The slow starts, the bad hands, the soft zone defense, the over-reliance on Jahad Thomas, they all came back to bite the Owls in this one. It also didn’t help that overconfidence seemed to creep into the equation here, not just with the players laying back, acting as if the game ultimately would roll in their direction because, hey, it always had save for the last four minutes on Halloween night, but with their head coach making decisions seemingly based on a belief much in the same way. Not for nothing, Matt Rhule, but this was an out-classing, out-performing right out the chute by the Bulls – there was no time to waste with running plays, outside of scrambles, in the second half when your offense was moving at a snail’s pace and down three scrores, nor FGs with the team ahead, far ahead, of you is scoring TDs. This was not a game that could not have been won. South Florida left the door open several times, and the Owls opted not to enter, failing to grasp the sense of urgency at hand throughout the game’s final 30 minutes probably because the football gods had graced them with so many improbable escapes from the jaws of defeat already this season. Sorry, that was fool’s gold and it finally showed up to be in this one. You can’t live on guts, guile, sheer luck and speed forever, especially when the latter two are completely erased by the opposition.
2. Saving grace
That seemingly sure-fire trip to the inaugural American Athletic Conference by the Owls, it’s gone … save for one thing – the schedule. Frankly, Temple, right now, would be dead to rites in regard to that affair if not for Memphis having a season back-loaded with difficult games and South Florida still having to play Cincinnati, which, honest to crud, probably is the best damn team in the circuit, but has done just enough to self-implode itself into the middle of the standings. Heading into Saturday night in Tampa, everyone was thinking the Owls were a given to be vying for AAC honors. They were 8-1 overall, 5-0 in the conference. Trailing ’em in the AAC East division were the Bulls at 5-4, 3-2. You’d think, oh, man, this is easy, home-free type stuff. Only, by losing to USF, the Owls essentially made their final two games must-wins since the Bulls would hold any tiebreaker edge due to head-to-head should both teams finish 6-2 in the AAC. Funny thing is, a loss next week to Memphis was an automatic … had the Tigers not collapsed at unbeaten Houston, throwing away a three-score, second-half advantage, to drop out of the AAC West race. So, they’ve been gutted. Plus, Cincy looms for USF this coming Saturday, and the Bearcats have long since accepted their middling status in the conference and have readjusted their goal to getting the best bowl game possible. In short, they have no pressure on them. USF now does.
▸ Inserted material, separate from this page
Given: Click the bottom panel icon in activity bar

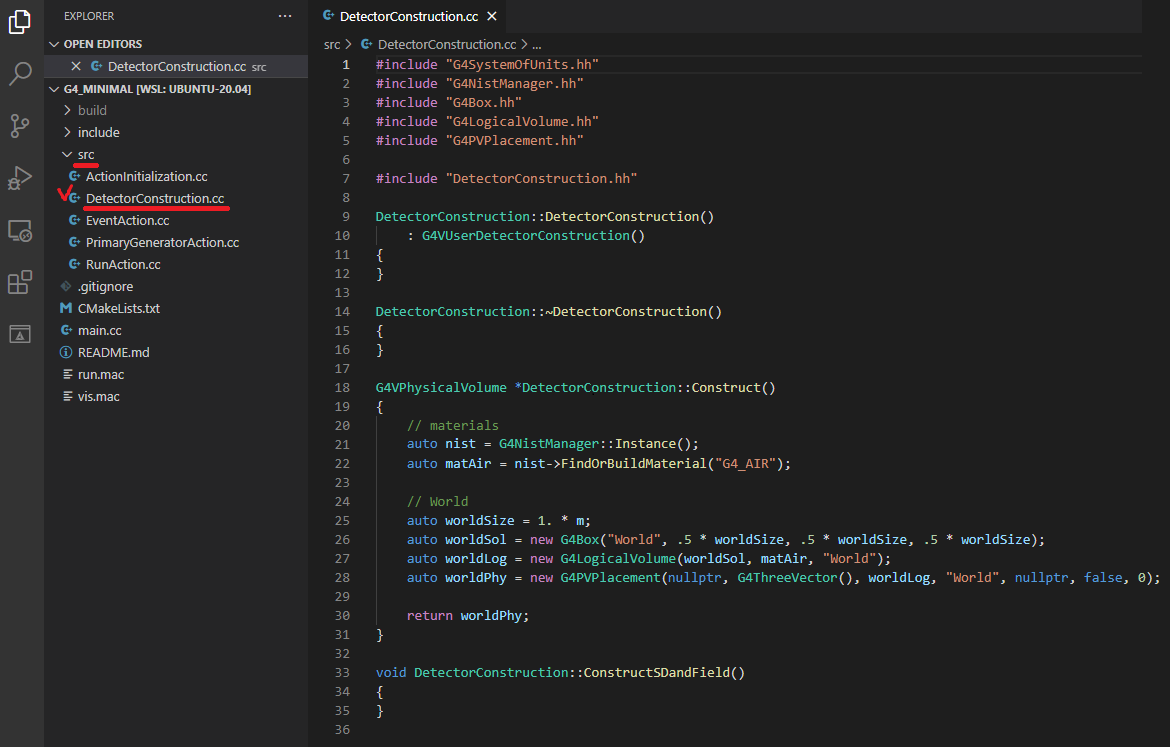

3. You know what, target this ...
The Owls were flagged for two targeting hits, and the refs pulled back the hankie on the second. Reality is, they were either both targeting … or not. In each case, the USF player in the mix was a moving object, not a set-in-stone one, whereby the Owl in question lined up his prey and speared himself helmet to helmet with total connection. That’s the whole basis of the rule, to rid the game of such violent, unfair attacks. If anything, the ejection of Saladeem Major was way over the top, an overreaction to the impact of two players colliding and the fear of what could have happened to one of them (and nothing bad did happen, either). The only thing right with the officials’ conferring after to determine the validity of the penalty was them determining that the ball, bouncing around after a USF kickoff, had hit Major’s head and gone out of bounds, thus nullifying an infraction for the Bulls. How they missed that in the first place, who knows … If anything No. 2, DB Alex Wells’ hit on Quinton Flowers was far more questionable since the scrambling Bulls QB already had hit the turf with one knee before the Temple senior even lunged at him.
4. Thanks for the numbers
On a night when Temple had little reason to celebrate, Thomas did eclipse 1,000 yards rushing this season with his 16-carry, 65-yard effort and junior QB P.J. Walker surpassed 2,000 yards passing with his 259-yard performance. Thomas became just the 10th Owls runner to get a grand on the ground, and Walker matched a mark he had reached in each of his first two seasons. Also, senior LB Tyler Matakevich posted 9 tackles to inch closer to another 100-stop campaign. With three in the books, he has two more weeks to accumulate 4 more tackles to become just the fourth FBS all-time to have four seasons of 100 or more. That being said, T-Mat’s stock took a serious hit in this one as Flowers and lickety-split RB Marlon Mack embarrassed him time and again.
5. Unis a winner ... again
Owls remained unbeaten this season in the looks department at 9-0-1 … the tie coming against Notre Dame two weeks prior. Though fellow Under Armour swagger USF was pretty sharp with a white-green-green ensemble, the Owls’ white jersey and black pants (with cherry and white piping) topped off by that nasty black-cherry helmet was just too sweet to beat. In a way, Temple and UA seem to have morphed this old-school classy with new-school bad ass into a tremendous brand. The one caveat is those stupid diamonds mixed into the equation, along with the patched “T” on the jersey sleeves. Then again, if that’s what it takes to make the diamond “T” helmet of yesteryear disappear, thumbs up.